任务 1: 请从原文中含有“目前针对新型冠状病毒核酸检测”的词句开始抄录,抄到“次检测和长时间等待检测结果。”为止,一字不改。
任务 2: 根据原文,阿里云基因计算服务AGS对一组3.2Gbase的肺泡采样宏基因组数据完成比对需要多长时间?
任务 3: 请用两句话概括原文的内容。

新型冠状病毒SARS-CoV-2 RNA在发病后数周内在上呼吸道或下呼吸道中检测到,用于泛病原体检测的基因组下一代测序(mNGS)为此次新冠病毒SARS-CoV-2 RNA 的早期发现和准确测序立下了汗马功劳。
目前针对新型冠状病毒核酸检测,是指多重荧光RT-PCR试剂盒,主要针对新冠病毒ORF1ab、N、E基因设置三靶标做的荧光检测。抗体检测就是病毒进入身体,身体的免疫系统产生了针对新型冠状病毒的特殊抗体lgM和lgG,能检查到抗体就检查出来是否被病毒感染和康复。而mNGS是通过测序仪对病人病灶组织的深度测序获得的宏基因组数据,来定位和排查多种病原体。
尽管已经有众多新型冠状病毒RT-PCR试剂盒可选,由于病毒浓度和试剂盒质量,相关RT-PCR试剂盒等试剂出现假阴性较高的问题,导致医生和患者往往需要重复多次检测和长时间等待检测结果。
mNGS的技术优势为通过一次检测就可以排查所有已知的病原体, mNGS检测能有效避免重复采样给医生和患者带来的操作难度,也避免了PCR检测手段下多次检测筛查所需的大量样本在临床中难以实现的问题。基于mNGS核酸序列比对的分析方式,一旦病原体的基因组已知,通过更新数据库,就可以实现高效准确检测病原体的功能。
阿里云基因计算服务AGS提供了针对mNGS宏基因组测序数据的快速比对能力,对一组肺泡采样测序后的宏基因组数据3.2Gbase(22M reads),60秒内可以完成和已知的病原体基因组序列库包括新型冠状病毒SARS-CoV-2,或者39种BetaCov RNA的参考序列的比对,并且支持自定义的数万种的病毒库的上传和比对。对于疾控中心,医院,实验室只需要一个对象存储Bucket, 以及命令行AGS就可以完成整个的比对过程,并拿到高质量的匹配reads的数据和初步质量报告,为多种病原体检测,进一步的新冠病毒的蛋白质研究和,变异研究提供了快捷准确的数据支撑。

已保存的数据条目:
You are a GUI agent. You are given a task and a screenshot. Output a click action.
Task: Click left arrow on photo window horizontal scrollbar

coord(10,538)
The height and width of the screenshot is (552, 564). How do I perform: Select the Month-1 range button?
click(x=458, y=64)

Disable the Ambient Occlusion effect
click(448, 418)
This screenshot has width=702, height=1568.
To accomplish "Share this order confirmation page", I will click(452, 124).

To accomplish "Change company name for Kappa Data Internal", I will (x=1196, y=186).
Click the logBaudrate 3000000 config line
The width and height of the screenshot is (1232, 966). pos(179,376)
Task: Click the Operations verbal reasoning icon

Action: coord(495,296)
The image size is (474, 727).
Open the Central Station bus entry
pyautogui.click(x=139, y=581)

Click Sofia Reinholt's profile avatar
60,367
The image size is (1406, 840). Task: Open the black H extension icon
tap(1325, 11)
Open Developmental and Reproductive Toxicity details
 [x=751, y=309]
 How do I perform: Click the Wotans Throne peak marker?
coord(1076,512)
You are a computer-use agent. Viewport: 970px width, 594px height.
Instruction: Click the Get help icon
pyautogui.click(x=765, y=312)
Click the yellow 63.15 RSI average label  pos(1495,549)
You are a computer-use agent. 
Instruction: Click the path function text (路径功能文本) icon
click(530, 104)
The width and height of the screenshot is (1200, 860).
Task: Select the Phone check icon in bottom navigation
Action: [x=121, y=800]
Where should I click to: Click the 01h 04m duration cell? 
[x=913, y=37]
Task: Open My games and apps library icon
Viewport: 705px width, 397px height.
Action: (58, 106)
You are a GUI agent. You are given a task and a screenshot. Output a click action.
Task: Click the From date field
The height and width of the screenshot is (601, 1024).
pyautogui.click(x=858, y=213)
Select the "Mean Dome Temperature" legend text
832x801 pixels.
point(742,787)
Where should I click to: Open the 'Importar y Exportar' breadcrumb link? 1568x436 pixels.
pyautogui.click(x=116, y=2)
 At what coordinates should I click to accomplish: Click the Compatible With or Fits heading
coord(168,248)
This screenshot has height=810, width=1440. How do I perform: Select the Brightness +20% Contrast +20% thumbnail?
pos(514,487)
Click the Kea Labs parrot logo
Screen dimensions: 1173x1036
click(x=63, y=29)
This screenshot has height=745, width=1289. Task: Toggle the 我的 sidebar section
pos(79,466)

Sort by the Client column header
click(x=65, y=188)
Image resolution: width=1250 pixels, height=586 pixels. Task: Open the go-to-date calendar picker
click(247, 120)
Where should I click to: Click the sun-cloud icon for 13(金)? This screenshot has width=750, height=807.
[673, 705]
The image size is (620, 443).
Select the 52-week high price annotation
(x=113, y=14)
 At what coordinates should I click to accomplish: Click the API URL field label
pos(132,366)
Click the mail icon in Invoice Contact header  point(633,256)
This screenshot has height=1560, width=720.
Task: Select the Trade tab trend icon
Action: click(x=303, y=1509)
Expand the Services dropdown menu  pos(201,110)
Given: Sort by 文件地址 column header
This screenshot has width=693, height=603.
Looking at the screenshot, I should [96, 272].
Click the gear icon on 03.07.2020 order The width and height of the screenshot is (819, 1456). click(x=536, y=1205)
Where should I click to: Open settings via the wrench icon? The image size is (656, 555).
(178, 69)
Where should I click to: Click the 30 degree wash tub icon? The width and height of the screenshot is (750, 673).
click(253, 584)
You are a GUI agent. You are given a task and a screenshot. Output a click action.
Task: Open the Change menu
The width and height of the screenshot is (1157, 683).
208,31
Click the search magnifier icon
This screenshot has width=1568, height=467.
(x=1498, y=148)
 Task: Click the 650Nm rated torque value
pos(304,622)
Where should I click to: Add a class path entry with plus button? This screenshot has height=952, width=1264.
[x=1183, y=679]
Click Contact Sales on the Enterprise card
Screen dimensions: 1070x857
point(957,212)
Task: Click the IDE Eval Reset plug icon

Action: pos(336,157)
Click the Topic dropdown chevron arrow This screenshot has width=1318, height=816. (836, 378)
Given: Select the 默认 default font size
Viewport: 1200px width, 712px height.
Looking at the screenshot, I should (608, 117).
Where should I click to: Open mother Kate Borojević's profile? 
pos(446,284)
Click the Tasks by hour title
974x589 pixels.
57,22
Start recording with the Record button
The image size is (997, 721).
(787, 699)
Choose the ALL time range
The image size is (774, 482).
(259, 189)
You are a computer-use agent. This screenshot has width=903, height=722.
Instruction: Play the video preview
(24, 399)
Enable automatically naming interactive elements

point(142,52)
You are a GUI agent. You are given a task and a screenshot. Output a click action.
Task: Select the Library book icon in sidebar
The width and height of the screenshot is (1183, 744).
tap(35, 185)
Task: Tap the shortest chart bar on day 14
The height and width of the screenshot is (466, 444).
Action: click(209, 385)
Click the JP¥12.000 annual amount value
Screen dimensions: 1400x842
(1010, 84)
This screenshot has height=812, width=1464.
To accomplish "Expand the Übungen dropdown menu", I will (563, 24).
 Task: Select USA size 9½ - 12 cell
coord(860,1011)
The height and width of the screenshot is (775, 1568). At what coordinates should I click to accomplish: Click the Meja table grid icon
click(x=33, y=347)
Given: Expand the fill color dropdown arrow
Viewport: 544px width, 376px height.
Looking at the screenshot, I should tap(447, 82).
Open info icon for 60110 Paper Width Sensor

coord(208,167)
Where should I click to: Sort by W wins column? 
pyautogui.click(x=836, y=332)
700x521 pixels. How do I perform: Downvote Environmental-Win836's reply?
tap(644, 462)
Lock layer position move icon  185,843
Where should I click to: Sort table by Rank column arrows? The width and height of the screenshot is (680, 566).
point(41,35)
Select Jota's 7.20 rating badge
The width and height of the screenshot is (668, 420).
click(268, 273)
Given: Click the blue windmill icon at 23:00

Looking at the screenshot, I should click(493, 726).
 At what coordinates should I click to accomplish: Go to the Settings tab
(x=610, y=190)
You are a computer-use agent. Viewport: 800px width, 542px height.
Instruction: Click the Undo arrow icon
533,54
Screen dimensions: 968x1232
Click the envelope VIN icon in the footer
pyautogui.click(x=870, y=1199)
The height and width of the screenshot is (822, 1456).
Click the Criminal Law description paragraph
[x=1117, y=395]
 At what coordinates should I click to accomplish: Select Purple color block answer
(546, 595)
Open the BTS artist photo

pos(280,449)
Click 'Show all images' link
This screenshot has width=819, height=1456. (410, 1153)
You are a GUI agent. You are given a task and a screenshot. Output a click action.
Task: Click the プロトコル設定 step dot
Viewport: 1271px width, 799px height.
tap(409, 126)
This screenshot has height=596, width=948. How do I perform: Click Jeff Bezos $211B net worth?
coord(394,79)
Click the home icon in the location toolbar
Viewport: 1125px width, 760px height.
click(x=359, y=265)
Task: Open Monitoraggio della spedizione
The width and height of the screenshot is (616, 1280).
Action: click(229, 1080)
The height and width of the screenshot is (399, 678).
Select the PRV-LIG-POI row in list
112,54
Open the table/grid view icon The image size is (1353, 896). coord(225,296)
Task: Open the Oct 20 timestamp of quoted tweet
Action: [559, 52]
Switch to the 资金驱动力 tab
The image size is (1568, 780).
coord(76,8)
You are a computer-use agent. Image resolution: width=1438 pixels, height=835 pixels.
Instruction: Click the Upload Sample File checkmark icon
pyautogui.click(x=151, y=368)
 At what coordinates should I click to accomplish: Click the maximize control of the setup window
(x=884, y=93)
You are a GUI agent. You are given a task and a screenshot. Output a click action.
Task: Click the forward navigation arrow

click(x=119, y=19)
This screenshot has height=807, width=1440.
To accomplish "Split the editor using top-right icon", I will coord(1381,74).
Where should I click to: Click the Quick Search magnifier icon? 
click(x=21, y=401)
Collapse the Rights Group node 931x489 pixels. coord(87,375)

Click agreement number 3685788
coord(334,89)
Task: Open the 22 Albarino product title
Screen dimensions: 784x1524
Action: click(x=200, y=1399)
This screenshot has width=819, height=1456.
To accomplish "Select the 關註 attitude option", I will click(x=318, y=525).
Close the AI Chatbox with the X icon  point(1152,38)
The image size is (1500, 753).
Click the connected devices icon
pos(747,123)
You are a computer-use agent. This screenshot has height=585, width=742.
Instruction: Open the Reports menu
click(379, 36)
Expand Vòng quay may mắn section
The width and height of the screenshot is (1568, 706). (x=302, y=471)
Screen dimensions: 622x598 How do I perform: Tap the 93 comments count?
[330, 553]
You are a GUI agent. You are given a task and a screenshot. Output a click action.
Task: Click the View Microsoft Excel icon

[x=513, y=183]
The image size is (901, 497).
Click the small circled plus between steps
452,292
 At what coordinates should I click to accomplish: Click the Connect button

结果 1:
目前针对新型冠状病毒核酸检测,是指多重荧光RT-PCR试剂盒,主要针对新冠病毒ORF1ab、N、E基因设置三靶标做的荧光检测。抗体检测就是病毒进入身体,身体的免疫系统产生了针对新型冠状病毒的特殊抗体lgM和lgG,能检查到抗体就检查出来是否被病毒感染和康复。而mNGS是通过测序仪对病人病灶组织的深度测序获得的宏基因组数据,来定位和排查多种病原体。
尽管已经有众多新型冠状病毒RT-PCR试剂盒可选,由于病毒浓度和试剂盒质量,相关RT-PCR试剂盒等试剂出现假阴性较高的问题,导致医生和患者往往需要重复多次检测和长时间等待检测结果。

结果 2: 60秒内。

结果 3: 原文介绍了新冠病毒的核酸检测、抗体检测和mNGS三种检测方式,指出RT-PCR试剂盒存在假阴性较高的问题,而mNGS通过一次检测就能排查所有已知病原体。阿里云基因计算服务AGS可在60秒内完成宏基因组数据与包括SARS-CoV-2在内的已知病原体序列库的比对,并支持上传和比对自定义病毒库。